First, a picnic by the L.A. River. Los Angeles has a river? wondered the Siren, as she read. Well, of sorts...


Vera Stravinsky once told me that in 1937 she went on a picnic, in a few limousines, that Paulette Goddard had prepared ("because she was quite a gourmet..." Vera said). On the picnic was the Stravinskys, Charlie Chaplin and Paulette Goddard, Greta Garbo, Bertrand Russell and the Huxleys. They got into the cars to drive to a likely spot, but there were no likely spots and they drove and drove. There had been a drought and everything was dry, there was no grass and so finally they spotted the measly L.A. "River" and decided to spread their blanket on its ridiculous banks and make the best of it. The "L.A. River" is a trickle that only looks slightly like a river if there's been a downpour for three months but even then it doesn't look like a river. Anyway, they spread out the food, the champagne, the caviar, the pate and everything and sat on the banks of the "river" beneath a bridge over which cars were going.

"Hey!"

They looked up and there was a motorcycle cop with his fists on his hips, looking cross.

"Yes?" Bertrand Russell stood up to inquire.

There was a sign that said people were not allowed to picnic by the "river."

The cop pointed to the sign and looked at Russell and then said, "Can't you read?"...

The cop only relented when he recognized Garbo.

The Siren is quoting this next bit because first of all, the Siren loves people who love their cities. Second, the Siren likes Nathanael West--and despite that, this made her laugh and laugh and laugh. Especially the kicker.




"Nathanael West is the best writer about Hollywood there ever was."

"No, he isn't."

The first speaker is someone from Chicago, the second is me, born in Hollywood. People from the East all like Nathanael West because he shows them it's not all blue skies and pink sunsets, so they don't have to worry: It's shallow, corrupt and ugly.

I think Nathanael West was a creep. Assuring his friends back at Dartmouth that even though he'd gone to Hollywood, he had not gone Hollywood. It's a little apologia for coming to the Coast for the money and having a winter where you didn't have to put tons of clothes on just to go out and buy a pack of cigarettes or a beer. And so people from New York and Chicago say, "Nathanael West is the best writer about Hollywood there ever was."

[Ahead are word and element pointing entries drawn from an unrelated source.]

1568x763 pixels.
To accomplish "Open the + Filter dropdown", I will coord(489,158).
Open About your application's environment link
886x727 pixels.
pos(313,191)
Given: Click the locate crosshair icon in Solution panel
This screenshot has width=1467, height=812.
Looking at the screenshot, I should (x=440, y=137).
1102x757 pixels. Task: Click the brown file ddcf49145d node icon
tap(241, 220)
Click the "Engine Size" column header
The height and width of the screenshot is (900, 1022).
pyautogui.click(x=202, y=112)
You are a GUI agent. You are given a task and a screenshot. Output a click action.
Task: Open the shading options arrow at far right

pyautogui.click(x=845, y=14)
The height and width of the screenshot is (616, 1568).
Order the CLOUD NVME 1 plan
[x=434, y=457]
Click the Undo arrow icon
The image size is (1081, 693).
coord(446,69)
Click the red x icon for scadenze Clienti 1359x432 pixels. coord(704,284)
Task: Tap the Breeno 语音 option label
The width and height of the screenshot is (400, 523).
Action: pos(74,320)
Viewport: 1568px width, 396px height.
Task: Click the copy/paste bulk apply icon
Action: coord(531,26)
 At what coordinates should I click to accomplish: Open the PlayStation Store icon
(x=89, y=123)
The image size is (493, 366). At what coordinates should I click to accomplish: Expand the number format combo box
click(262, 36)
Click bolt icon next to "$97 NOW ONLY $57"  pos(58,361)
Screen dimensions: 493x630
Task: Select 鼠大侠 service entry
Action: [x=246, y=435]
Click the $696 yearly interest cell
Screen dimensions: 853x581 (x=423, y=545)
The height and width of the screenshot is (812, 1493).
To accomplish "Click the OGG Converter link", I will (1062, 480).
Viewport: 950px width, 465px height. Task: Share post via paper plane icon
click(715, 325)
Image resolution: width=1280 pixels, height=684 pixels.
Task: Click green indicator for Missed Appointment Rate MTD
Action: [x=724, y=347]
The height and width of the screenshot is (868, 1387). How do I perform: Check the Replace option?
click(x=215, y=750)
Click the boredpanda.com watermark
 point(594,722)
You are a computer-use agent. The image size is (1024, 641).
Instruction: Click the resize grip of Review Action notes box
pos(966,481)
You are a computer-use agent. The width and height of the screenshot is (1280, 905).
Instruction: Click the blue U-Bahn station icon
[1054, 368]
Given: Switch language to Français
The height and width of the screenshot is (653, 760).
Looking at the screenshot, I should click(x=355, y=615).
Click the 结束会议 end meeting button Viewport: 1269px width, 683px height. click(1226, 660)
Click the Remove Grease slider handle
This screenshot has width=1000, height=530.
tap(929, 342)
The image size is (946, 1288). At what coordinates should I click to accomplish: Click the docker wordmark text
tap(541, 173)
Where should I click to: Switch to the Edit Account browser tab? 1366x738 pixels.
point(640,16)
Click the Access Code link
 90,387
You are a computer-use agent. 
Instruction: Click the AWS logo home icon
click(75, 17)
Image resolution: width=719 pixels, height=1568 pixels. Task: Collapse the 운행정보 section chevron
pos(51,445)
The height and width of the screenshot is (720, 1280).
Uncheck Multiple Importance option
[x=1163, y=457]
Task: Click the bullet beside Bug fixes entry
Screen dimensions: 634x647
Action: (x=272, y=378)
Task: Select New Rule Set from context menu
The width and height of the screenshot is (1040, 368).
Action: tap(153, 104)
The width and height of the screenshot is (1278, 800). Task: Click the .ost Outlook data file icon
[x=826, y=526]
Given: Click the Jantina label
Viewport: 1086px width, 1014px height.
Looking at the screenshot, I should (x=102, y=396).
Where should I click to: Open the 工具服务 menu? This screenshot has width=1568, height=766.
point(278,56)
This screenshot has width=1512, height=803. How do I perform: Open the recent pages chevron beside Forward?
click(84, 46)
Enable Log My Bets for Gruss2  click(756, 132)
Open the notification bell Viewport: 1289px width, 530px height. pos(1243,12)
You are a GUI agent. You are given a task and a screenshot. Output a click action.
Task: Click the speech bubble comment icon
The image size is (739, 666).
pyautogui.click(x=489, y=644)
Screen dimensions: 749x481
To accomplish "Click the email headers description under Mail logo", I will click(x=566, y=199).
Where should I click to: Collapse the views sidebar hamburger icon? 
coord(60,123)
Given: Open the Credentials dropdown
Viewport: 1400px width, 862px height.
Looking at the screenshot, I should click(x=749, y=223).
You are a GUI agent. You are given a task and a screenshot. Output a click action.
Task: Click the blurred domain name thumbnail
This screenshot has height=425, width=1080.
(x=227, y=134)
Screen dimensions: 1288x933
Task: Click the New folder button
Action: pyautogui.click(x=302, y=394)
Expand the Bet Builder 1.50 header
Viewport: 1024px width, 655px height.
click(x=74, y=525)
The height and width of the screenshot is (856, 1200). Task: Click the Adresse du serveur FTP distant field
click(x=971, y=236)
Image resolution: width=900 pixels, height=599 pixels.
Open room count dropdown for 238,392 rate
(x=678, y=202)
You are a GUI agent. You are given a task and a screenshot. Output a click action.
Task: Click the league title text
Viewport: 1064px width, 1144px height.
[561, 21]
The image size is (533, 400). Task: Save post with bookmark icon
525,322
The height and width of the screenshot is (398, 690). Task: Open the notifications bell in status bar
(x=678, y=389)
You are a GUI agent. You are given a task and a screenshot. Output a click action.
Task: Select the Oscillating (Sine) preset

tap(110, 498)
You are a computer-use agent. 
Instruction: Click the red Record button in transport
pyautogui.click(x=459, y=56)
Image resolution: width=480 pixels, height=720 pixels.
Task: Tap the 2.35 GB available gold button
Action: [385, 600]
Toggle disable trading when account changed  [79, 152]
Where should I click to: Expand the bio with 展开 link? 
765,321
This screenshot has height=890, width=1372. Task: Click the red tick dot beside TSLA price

All the things that Nathanael West noticed are here. The old people dying, the ennui, the architecture and fat screenplay writers who think it's a tragedy when they can't get laid by the 14-year-old doxette in Gower Gulch, the same 14-year-old who'll ball the cowboys any old time. But if there had been someone, say, who wrote a book about New York, a nice, precise, short little novel in which New York was only described as ugly, horrendous and finally damned and that was the book everyone from elsewhere decided was the "best book about New York there ever was," people who grew up knowing why New York was beautiful would finally, right before dessert, throw their sherry across the table and yell, "I'll pick you up in a taxi, honey, and take you for a fucking guided tour, you blind jerk."

The Siren's been under the weather, but she'll be back to her old, erratic self in no time.